- [What the exercise asks]
The records below are to be transcribed exactly as they appear.
====== Record extracts ======
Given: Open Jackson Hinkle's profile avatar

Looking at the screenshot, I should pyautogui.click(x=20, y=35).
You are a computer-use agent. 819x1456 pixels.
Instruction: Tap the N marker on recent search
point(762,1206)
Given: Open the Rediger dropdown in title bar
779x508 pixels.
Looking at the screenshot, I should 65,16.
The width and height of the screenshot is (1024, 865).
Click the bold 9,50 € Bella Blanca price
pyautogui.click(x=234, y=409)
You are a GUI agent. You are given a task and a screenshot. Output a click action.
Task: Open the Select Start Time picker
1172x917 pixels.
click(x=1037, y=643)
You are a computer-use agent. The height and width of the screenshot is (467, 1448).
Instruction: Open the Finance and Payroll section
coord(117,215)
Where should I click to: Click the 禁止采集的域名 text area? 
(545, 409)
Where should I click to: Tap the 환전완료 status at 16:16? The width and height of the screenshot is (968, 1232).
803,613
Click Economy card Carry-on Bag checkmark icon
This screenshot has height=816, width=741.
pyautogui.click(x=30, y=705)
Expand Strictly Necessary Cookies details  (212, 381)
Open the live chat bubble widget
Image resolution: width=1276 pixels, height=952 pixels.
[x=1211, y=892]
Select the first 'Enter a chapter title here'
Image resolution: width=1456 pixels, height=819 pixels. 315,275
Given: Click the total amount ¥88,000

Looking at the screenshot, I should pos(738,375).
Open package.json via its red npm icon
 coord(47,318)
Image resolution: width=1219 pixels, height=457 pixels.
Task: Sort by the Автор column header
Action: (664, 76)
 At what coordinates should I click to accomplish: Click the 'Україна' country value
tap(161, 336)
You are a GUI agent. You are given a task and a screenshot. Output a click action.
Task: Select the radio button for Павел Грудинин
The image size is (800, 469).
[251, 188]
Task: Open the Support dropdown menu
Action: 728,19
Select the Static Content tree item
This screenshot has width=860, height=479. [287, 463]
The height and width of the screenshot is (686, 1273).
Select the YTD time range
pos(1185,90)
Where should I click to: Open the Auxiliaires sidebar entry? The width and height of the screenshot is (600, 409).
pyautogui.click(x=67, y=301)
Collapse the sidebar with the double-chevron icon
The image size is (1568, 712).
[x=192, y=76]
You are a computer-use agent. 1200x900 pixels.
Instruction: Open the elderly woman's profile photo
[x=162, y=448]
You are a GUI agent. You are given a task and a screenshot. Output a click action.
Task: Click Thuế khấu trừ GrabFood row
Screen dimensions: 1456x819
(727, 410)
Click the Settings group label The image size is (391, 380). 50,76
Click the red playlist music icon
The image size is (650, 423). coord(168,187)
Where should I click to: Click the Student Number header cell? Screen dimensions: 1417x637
======
- [Exercise solution]
Given: Open Jackson Hinkle's profile avatar

Looking at the screenshot, I should pyautogui.click(x=20, y=35).
You are a computer-use agent. 819x1456 pixels.
Instruction: Tap the N marker on recent search
point(762,1206)
Given: Open the Rediger dropdown in title bar
779x508 pixels.
Looking at the screenshot, I should 65,16.
The width and height of the screenshot is (1024, 865).
Click the bold 9,50 € Bella Blanca price
pyautogui.click(x=234, y=409)
You are a GUI agent. You are given a task and a screenshot. Output a click action.
Task: Open the Select Start Time picker
1172x917 pixels.
click(x=1037, y=643)
You are a computer-use agent. The height and width of the screenshot is (467, 1448).
Instruction: Open the Finance and Payroll section
coord(117,215)
Where should I click to: Click the 禁止采集的域名 text area? 
(545, 409)
Where should I click to: Tap the 환전완료 status at 16:16? The width and height of the screenshot is (968, 1232).
803,613
Click Economy card Carry-on Bag checkmark icon
This screenshot has height=816, width=741.
pyautogui.click(x=30, y=705)
Expand Strictly Necessary Cookies details  (212, 381)
Open the live chat bubble widget
Image resolution: width=1276 pixels, height=952 pixels.
[x=1211, y=892]
Select the first 'Enter a chapter title here'
Image resolution: width=1456 pixels, height=819 pixels. 315,275
Given: Click the total amount ¥88,000

Looking at the screenshot, I should pos(738,375).
Open package.json via its red npm icon
 coord(47,318)
Image resolution: width=1219 pixels, height=457 pixels.
Task: Sort by the Автор column header
Action: (664, 76)
 At what coordinates should I click to accomplish: Click the 'Україна' country value
tap(161, 336)
You are a GUI agent. You are given a task and a screenshot. Output a click action.
Task: Select the radio button for Павел Грудинин
The image size is (800, 469).
[251, 188]
Task: Open the Support dropdown menu
Action: 728,19
Select the Static Content tree item
This screenshot has width=860, height=479. [287, 463]
The height and width of the screenshot is (686, 1273).
Select the YTD time range
pos(1185,90)
Where should I click to: Open the Auxiliaires sidebar entry? The width and height of the screenshot is (600, 409).
pyautogui.click(x=67, y=301)
Collapse the sidebar with the double-chevron icon
The image size is (1568, 712).
[x=192, y=76]
You are a computer-use agent. 1200x900 pixels.
Instruction: Open the elderly woman's profile photo
[x=162, y=448]
You are a GUI agent. You are given a task and a screenshot. Output a click action.
Task: Click Thuế khấu trừ GrabFood row
Screen dimensions: 1456x819
(727, 410)
Click the Settings group label The image size is (391, 380). 50,76
Click the red playlist music icon
The image size is (650, 423). coord(168,187)
Where should I click to: Click the Student Number header cell? Screen dimensions: 1417x637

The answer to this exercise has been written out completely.